Читаем Узкая дорога на дальний север полностью

Но потому, что он был человеком, и потому, что, как человек, был он самым обычным из людей необычных, он и бубнил: «Бог-Бог-Бог», – во время заупокойной службы всякий раз, когда больше сказать было нечего, а про безвременную, бессмысленную смерть, как выяснилось, ему было очень мало что сказать. Узники, похоже, этим довольствовались, зато Дорриго Эванс не мог сглотнуть склизское отвращение, которое жабой ворочалось у него во рту после службы. Ему не нужен был Бог, не нужны были эти костры, ему нужна была Эми, а перед глазами у него плясали одни лишь языки пламени.

– Бонокс, вы все еще верите в Бога?

– Не знаю, полковник. А вот о людях я начинаю задумываться.

Горевшие тела потрескивали и постреливали, лопаясь. У одного рука поднялась, когда жилы натянулись от жара.

Один из костровых махнул мертвецу в ответ.

– Всего тебе доброго, Джеки. Ты теперь вырвался отсюда, братан.

– Видать, так оно и нужно, – сказал Бонокс Бейкер.

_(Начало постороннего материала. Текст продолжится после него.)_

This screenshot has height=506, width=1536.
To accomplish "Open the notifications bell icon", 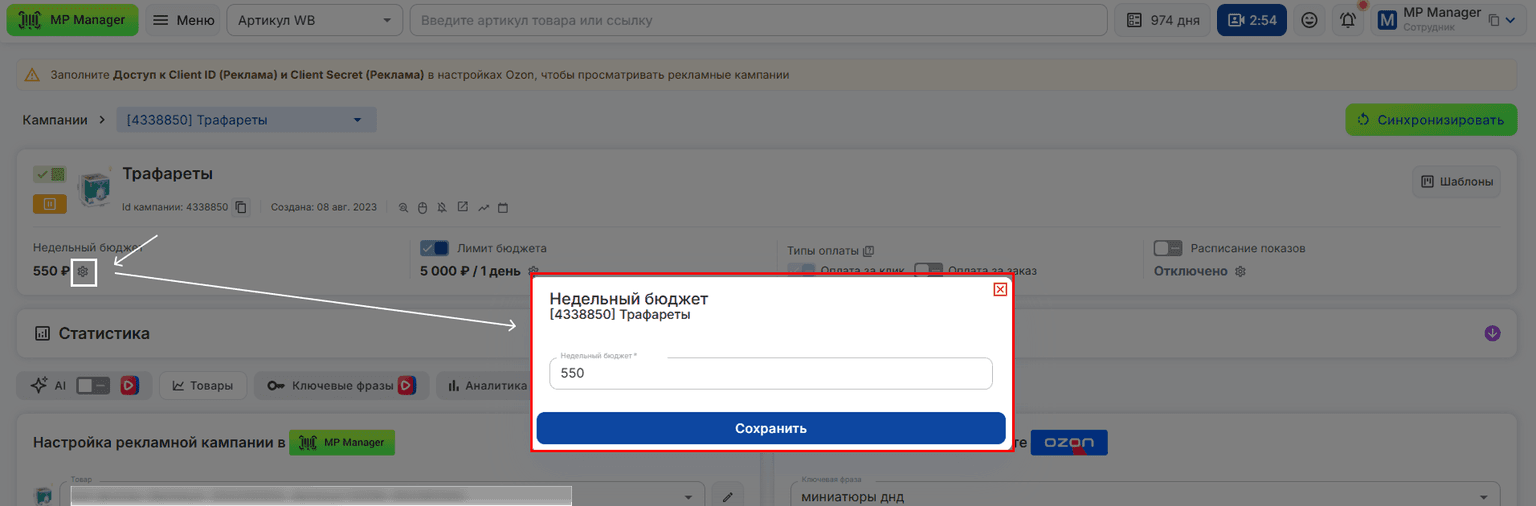I will [1349, 20].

– Не уверен, что это так, как следовало бы, – возразил Дорриго Эванс.

– Оно значило кое-что для ребят. Я так думаю. Даже если не значило для вас.

– Серьезно? – вскинул голову Дорриго Эванс.

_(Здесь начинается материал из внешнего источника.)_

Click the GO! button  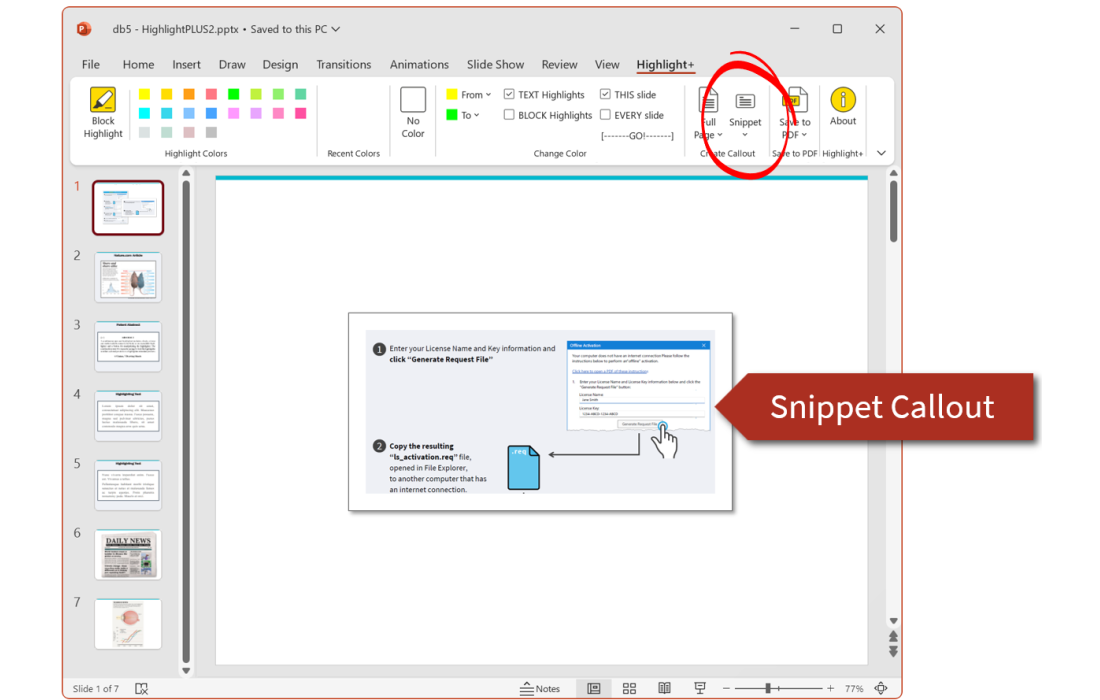[637, 135]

Ему припомнился анекдот, который он услышал в каирском кафе. Пророк посреди пустыни сообщает путешественнику, который умирает от жажды: все, что ему нужно, – это вода. «Воды-то и нет», – отвечает путешественник. «Согласен, – кивает пророк, – но если бы вода была, тебя бы не мучила жажда и ты бы не умер». «Значит, я точно умру», – говорит путешественник. «Нет, если выпьешь воды», – отвечает пророк.

Пламя вздымалось все выше, воздух полнился дымом и кружащимися хлопьями сажи, и Дорриго Эванс отступил назад. Запах шел сладковатый и тошнотворный. С отвращением он понял, что исходит слюной. Кролик Хендрикс поднялся и вскинул обе руки, словно обнимая языки пламени, уже лизавшие его лицо, потом что-то у него внутри хлопнуло с такой силой, что все отпрыгнули от костра, уворачиваясь от кусочков горящего бамбука и угольков. Бамбуковый костер запылал еще яростнее, и Кролик Хендрикс, наконец, упал набок и пропал в огне. Последовал громкий хлопок, когда взорвался еще один труп, и все пригнулись, прикрывая головы.

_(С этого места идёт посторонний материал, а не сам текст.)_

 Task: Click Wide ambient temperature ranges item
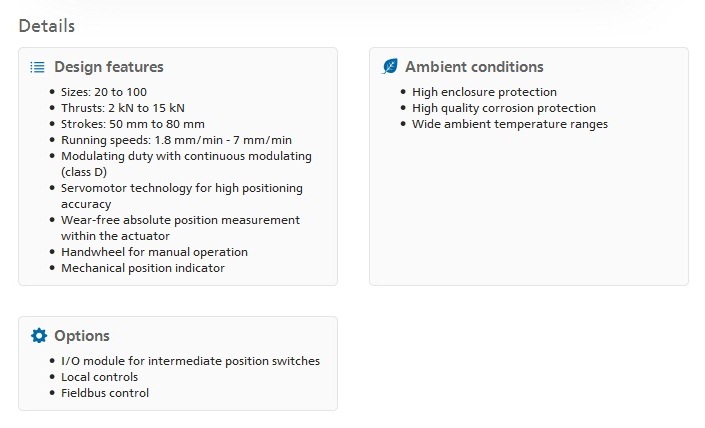(510, 124)
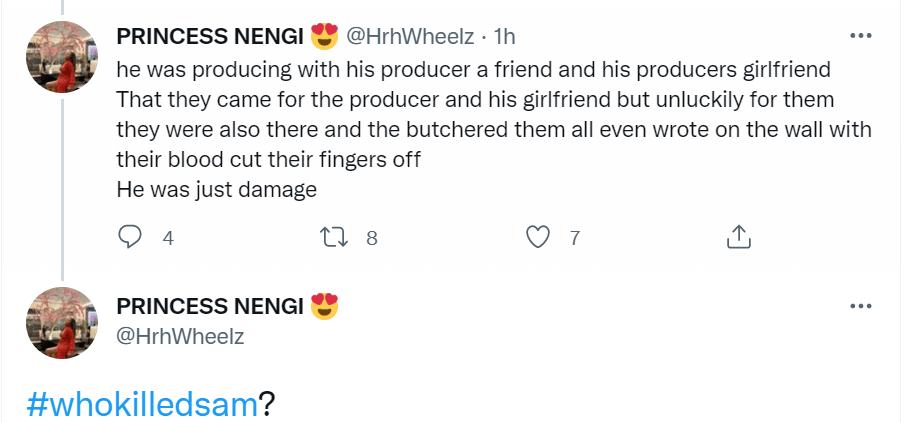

Матерый выпрямился и, подхватив бамбуковый шест, помог костровым подтолкнуть трупы обратно к центру костра, где им предстояло сгореть полнее и быстрее всего. Работали все вместе, шуруя, разравнивая и оббивая бамбук, чтобы насытить неудержимо рвущееся ввысь пламя, покрываясь потом, отдуваясь, не останавливаясь и не желая останавливаться, просто высвобождая себя в ревущих языках пламени еще на несколько мгновений.

Когда они закончили и собрались уходить, Дорриго Эванс заметил что-то, валявшееся в грязи. Это был альбом для эскизов Кролика Хендрикса, слегка тронутый огнем, но в остальном невредимый. Полковник решил, что альбом выбросило из огня силой того небольшого взрыва. Картонная обложка пропала вместе с первыми страницами. Теперь альбом открывался карандашным портретом Смугляка Гардинера, сидящего в роскошном кресле с рыбкой на обивке и пьющего кофе на разрушенной улице сирийского поселения, еще кое-кто из солдат кружком стоял позади него, среди них и Рачок Берроуз со своим термосом. Должно быть, Кролик Хендрикс пририсовал Рачка после того, как беднягу разорвало, сообразил Дорриго. Рисунок – все, что от него осталось.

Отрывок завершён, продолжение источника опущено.